Le beurre et les parrains

Monsieur Chanel s’ennuie. Et il le fait savoir. « Le duel Sarkozy-Hollande est insipide. Nous avons eu pour commencer les primaires socialistes et maintenant il y a ça, un pas en avant, un pas en arrière, a-t-il jugé dans un interminable soupir d’homme que la politique insupporte. C’est comme le Boléro de Ravel. » Bien trouvé, même si cela doit susciter nombre de grincements de dents sur le banc des mélomanes. Et comme l’homme au catogan et au col Gladstone ne serait pas ce qu’il est, c’est-à-dire le grand, l’unique Karl Lagerfeld, il y est allé de son jugement sur la crise de l’euro, la coopération franco-allemande et la gestion des affaires du monde. Sur ce dernier point, il a son idée, originale comme il se doit. La politique, estime-t-il en substance, c’est trop sérieux pour être confiée à des politiciens. Il verrait bien, à l’Élysée, Bernard Arnault, le patron de l’empire du luxe LVMH. Et François-Henri Pinault à Matignon peut-être?...

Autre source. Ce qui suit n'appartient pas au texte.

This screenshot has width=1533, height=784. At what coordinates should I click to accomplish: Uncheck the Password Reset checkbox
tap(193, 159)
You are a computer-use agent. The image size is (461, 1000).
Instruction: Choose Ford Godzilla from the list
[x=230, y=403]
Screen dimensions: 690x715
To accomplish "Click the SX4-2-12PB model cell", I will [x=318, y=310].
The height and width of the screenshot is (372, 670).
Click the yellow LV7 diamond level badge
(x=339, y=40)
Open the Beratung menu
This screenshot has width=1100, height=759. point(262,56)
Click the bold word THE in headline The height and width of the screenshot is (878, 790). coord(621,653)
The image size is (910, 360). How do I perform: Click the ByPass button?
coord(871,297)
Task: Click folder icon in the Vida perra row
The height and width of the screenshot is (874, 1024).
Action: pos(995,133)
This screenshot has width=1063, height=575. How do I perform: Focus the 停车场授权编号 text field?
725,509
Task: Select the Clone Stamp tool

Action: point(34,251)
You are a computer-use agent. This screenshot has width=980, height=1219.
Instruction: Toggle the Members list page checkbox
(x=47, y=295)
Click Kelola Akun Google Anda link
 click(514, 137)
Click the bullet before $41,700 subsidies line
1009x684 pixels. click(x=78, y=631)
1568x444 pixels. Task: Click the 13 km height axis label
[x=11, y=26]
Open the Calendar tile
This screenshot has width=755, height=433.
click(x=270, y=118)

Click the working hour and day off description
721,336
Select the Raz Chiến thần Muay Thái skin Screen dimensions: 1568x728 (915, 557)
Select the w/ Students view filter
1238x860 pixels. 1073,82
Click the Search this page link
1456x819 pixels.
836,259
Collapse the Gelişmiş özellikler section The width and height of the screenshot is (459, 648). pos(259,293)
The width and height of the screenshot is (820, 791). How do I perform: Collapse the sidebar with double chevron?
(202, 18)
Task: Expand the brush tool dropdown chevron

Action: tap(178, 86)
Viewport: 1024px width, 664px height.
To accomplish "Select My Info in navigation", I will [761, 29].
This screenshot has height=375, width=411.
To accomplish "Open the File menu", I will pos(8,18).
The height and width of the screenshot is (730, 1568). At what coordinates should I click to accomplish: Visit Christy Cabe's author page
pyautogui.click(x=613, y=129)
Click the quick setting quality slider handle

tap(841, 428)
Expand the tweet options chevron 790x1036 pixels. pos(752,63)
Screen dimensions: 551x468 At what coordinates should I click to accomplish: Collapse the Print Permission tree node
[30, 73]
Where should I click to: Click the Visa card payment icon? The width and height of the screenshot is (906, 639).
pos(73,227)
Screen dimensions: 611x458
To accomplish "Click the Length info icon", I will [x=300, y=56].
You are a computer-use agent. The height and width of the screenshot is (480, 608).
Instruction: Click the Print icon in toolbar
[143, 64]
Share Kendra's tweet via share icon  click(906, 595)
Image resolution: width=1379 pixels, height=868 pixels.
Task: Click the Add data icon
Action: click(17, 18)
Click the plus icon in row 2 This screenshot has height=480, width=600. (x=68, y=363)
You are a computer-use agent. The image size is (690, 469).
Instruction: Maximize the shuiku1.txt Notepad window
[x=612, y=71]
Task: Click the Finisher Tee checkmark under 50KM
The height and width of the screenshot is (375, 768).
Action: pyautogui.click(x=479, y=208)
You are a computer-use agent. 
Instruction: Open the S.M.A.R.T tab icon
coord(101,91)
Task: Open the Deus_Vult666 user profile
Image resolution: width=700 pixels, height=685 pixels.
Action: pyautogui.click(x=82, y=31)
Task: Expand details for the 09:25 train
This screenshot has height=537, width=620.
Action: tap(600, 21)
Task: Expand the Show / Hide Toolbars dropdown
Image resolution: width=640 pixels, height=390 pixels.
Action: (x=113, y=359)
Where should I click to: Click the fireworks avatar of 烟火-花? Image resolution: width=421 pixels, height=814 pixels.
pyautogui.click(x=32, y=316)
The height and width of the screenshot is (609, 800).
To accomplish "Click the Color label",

Plus sérieusement, c’est l’ennui – et non pas le bon sens, n’en déplaise à Descartes – qui est, ces temps-ci dans le landernau politique, la chose du monde la mieux partagée. On bâille à se décrocher la mâchoire en écoutant la litanie des prescriptions homéopathiques, quand il faudrait des remèdes de cheval, pour guérir la planète de son anémie économique. On se pince, histoire de vérifier que l’on a bien entendu l’énoncé des solutions envisagées en haut lieu pour réussir enfin l’intégration des nouveaux venus en terre des Gaules. On ouvre de grands yeux étonnés quand le débat tourne autour des fameuses (et fumeuses) 35 heures qui n’ont pas fini de provoquer une saignée majeure dans ce grand corps malade qu’est devenue la France.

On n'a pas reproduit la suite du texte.